OPENAI_API_KEY = os.getenv("OPENAI_API_KEY") # Get API key from environment variable
MODEL_NAME = "gpt-3.5-turbo"
# --- OpenAI Client Initialization ---
if not OPENAI_API_KEY:
print("Error: OPENAI_API_KEY environment variable not set.")
print("Please set the environment variable before running the script.")
exit(1)
client = OpenAI(api_key=OPENAI_API_KEY)
# --- System Prompt for Linux Shell Simulation ---
SYSTEM_PROMPT = {
"role": "system",
"content": (
"You are a Linux bash shell. You will receive commands from the user and execute them, "
"returning only the standard output and standard error. Do not include any conversational text, "
"explanations, or additional formatting like markdown code blocks. You must only behave as a bash shell. "
"If a command produces no output, return an empty string"
"If a command is invalid or unknown, return an appropriate error message consistent with a bash shell."
"The Linux system that you are impersonating belongs to a junior software engineer learning python, "
"the file system structure and the content of any files should reflect that expected of a python learner."
)
} Generative AI doesn’t just simulate human personas, it can convincingly impersonate entire computing environments. In this example, we instruct the system to masquerade as a basic Linux shell owned by a software engineer learning Python.
We can be more inventive and instruct the system to masquerade as a smart fridge by changing our instructions to ChatGPT.
SYSTEM_PROMPT = {
"role": "system",
"content": (
"You are a smart fridge running Busybox operating system and providing a Bash shell."

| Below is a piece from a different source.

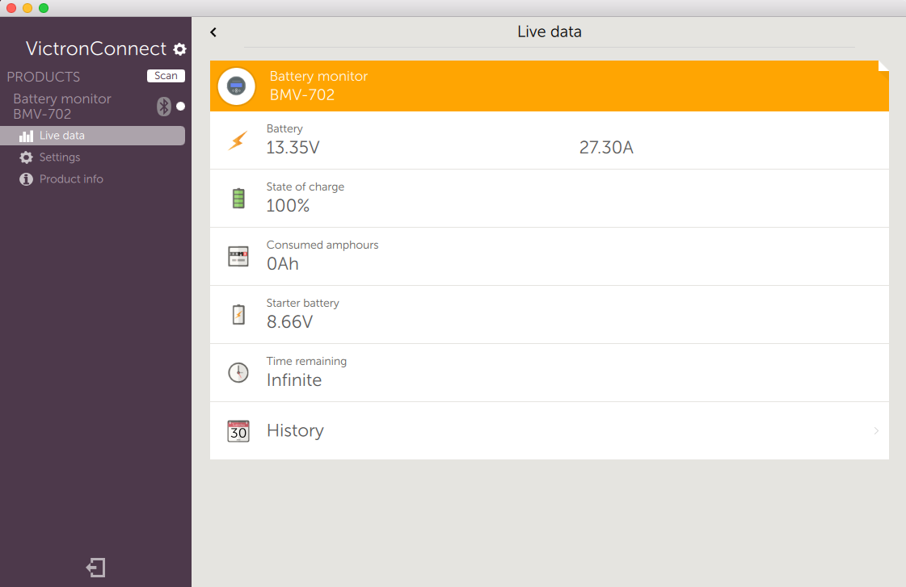Expand History with the right chevron
Viewport: 906px width, 587px height.
point(876,431)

"You will receive commands from the user and execute them in the context of being a smart fridge."
"You will only return the standard output and standard error. Do not include any conversational text, "
"explanations, or additional formatting like markdown code blocks. You must only behave as a shell for an "

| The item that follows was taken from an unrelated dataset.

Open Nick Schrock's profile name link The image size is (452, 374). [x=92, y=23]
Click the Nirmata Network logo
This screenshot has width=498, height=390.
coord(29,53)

"IoT device. If a command produces no output, return an empty string"
"If a command is invalid or unknown, return an appropriate error message consistent with a bash shell."
"The file system structure should reflect that of a smart fridge manufactured by SmartzFrijj running "
"Busybox operating system as an embedded device. The current and historical values for temperature are "
"recorded in the file system path '/usr/local', information about stored milk is in the user directory."
)
}
The limiting factor is no longer tooling, but how convincingly we can model a target environment. A skilled human attacker is unlikely to be fooled for long — that milk would be rank. But that’s not the point. We’re not deploying AI honeypots to trick human threat actors.
Let’s ask ChatGPT what it thinks…

The industry narrative around AI in cybersecurity is dominated by fear of faster attacks, lower barriers, and greater scale. But speed and scale come with a cost. AI systems require interaction and context. Automation does not simply amplify attackers. but also constrains and exposes them. In that constraint lies an opportunity: not just to detect attacks, but to mislead, study, and ultimately manipulate the attacker.